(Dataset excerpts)
====

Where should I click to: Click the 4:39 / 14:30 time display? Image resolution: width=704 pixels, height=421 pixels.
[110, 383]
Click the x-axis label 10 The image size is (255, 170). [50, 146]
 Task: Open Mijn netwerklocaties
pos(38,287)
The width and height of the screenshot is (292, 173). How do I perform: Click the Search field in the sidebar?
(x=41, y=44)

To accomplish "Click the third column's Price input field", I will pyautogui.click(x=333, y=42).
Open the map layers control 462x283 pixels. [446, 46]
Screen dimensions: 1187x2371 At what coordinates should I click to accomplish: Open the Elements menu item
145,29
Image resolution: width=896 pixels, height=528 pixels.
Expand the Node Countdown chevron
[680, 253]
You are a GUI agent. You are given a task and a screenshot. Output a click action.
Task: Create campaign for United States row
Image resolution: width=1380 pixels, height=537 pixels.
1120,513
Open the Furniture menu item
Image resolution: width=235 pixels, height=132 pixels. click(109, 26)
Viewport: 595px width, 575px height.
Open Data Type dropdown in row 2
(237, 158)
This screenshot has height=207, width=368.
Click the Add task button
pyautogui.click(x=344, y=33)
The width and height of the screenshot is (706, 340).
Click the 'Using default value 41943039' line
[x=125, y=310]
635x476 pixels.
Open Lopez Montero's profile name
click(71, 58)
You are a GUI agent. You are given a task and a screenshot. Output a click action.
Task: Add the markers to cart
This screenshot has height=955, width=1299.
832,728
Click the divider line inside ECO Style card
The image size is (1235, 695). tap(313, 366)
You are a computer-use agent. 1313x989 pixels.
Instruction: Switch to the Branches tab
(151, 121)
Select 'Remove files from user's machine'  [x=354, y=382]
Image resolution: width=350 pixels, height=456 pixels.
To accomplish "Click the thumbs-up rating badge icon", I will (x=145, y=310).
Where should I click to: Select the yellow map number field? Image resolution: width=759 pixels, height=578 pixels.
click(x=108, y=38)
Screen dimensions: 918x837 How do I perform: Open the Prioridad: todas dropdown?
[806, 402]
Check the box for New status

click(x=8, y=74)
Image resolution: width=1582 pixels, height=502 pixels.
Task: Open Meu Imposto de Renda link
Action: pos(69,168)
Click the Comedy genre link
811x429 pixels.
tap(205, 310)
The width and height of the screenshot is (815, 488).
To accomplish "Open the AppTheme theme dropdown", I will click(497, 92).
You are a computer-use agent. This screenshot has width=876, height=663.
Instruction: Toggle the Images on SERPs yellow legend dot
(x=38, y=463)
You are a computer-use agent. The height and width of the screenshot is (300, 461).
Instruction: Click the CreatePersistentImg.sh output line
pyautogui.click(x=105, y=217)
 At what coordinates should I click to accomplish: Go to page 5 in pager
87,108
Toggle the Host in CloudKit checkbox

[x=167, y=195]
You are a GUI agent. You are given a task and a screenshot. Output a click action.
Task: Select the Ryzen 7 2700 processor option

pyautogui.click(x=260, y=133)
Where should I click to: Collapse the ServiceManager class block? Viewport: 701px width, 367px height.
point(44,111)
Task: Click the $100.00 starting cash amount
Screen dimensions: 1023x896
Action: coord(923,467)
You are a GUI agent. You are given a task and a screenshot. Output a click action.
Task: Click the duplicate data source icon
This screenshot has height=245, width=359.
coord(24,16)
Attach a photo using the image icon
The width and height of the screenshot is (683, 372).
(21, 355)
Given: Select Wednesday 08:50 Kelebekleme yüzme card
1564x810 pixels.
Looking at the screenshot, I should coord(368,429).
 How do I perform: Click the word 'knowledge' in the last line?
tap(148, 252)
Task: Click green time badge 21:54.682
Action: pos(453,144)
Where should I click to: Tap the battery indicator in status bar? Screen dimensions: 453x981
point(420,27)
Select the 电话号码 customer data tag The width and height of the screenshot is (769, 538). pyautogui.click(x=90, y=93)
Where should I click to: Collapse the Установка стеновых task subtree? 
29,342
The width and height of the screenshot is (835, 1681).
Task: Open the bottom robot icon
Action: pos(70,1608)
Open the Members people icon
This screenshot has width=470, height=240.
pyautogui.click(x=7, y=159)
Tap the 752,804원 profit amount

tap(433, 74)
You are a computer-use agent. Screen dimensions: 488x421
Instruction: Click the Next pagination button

====

**Task requirements**
Pick out every line above that holds the word "computer" and copy it.

**Finished exercise**
You are a computer-use agent. 1313x989 pixels.
You are a computer-use agent. This screenshot has width=876, height=663.
You are a computer-use agent. The height and width of the screenshot is (300, 461).
You are a computer-use agent. Screen dimensions: 488x421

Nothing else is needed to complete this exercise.